» STATED GOAL
Starting at the line containing "You are a computer-use agent. This" and ending at the line containing "coord(544,275)", switch "link" to "page" and reproduce only those lines, leaving everything else unchanged.

Start of DATASET EXCERPTS

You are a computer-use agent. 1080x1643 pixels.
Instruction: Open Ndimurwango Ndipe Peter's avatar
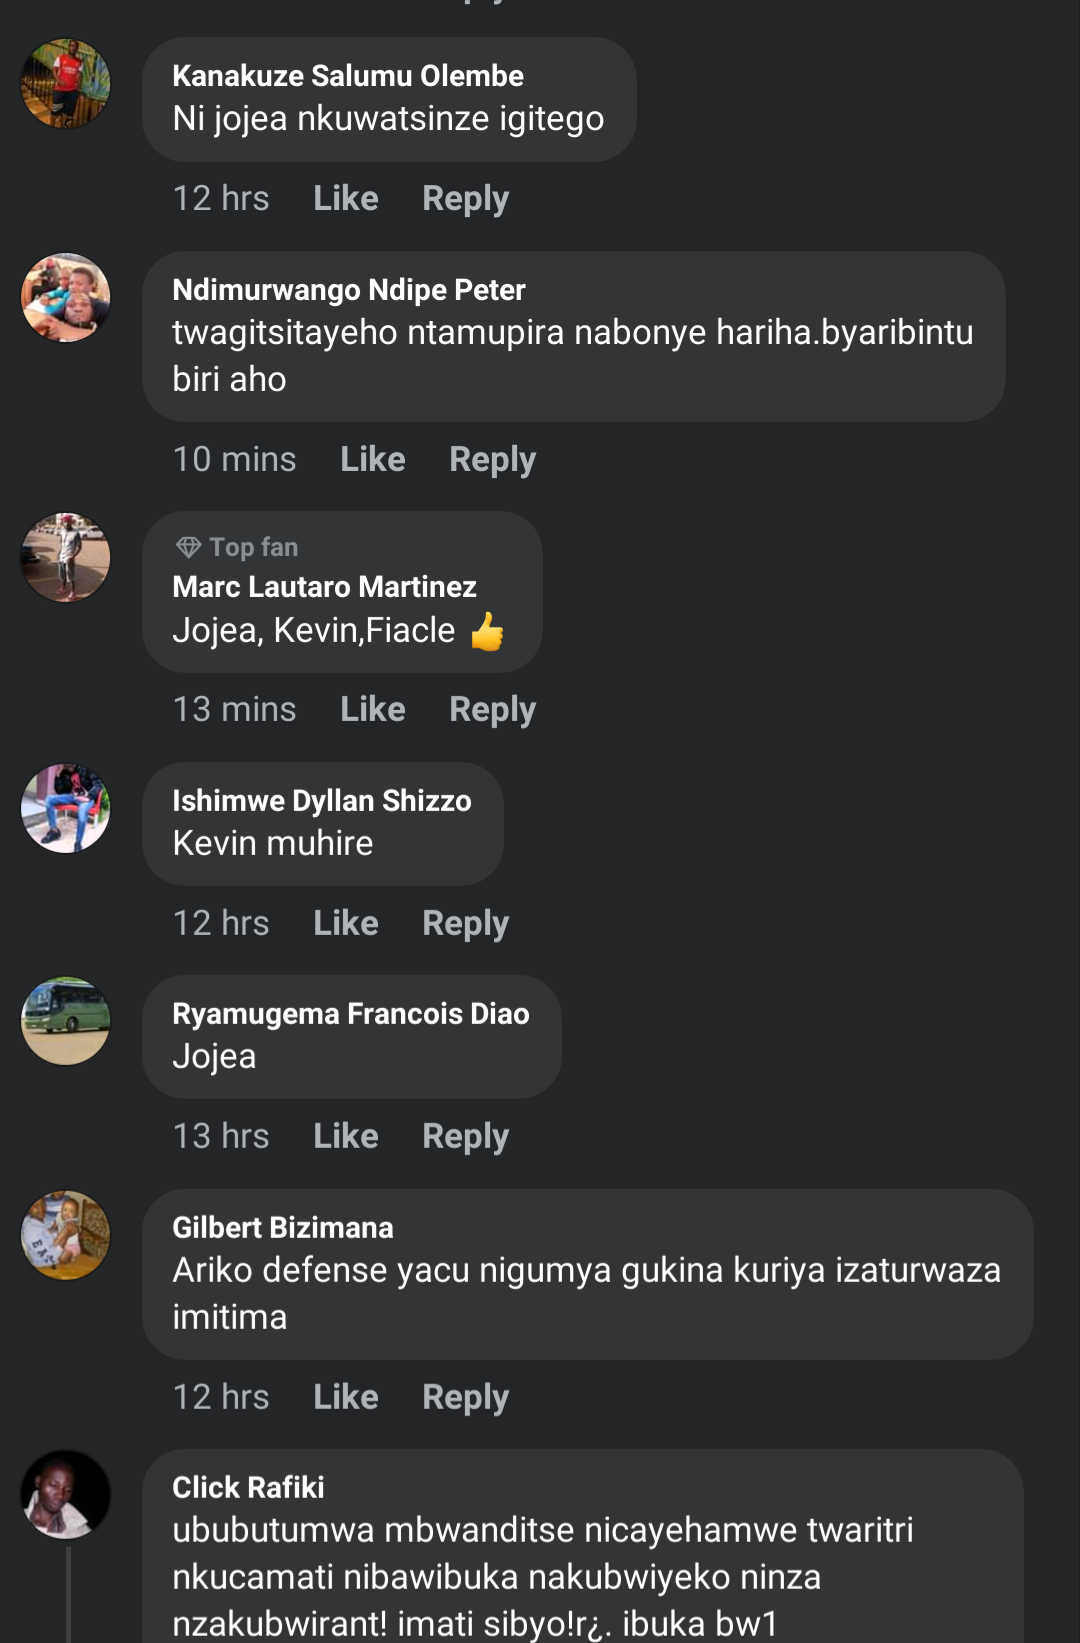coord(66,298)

End of DATASET EXCERPTS
Start of DATASET EXCERPTS

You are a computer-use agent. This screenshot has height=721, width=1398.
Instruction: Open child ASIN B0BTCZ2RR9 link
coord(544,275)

End of DATASET EXCERPTS

» SOLVED EXERCISE
You are a computer-use agent. This screenshot has height=721, width=1398.
Instruction: Open child ASIN B0BTCZ2RR9 page
coord(544,275)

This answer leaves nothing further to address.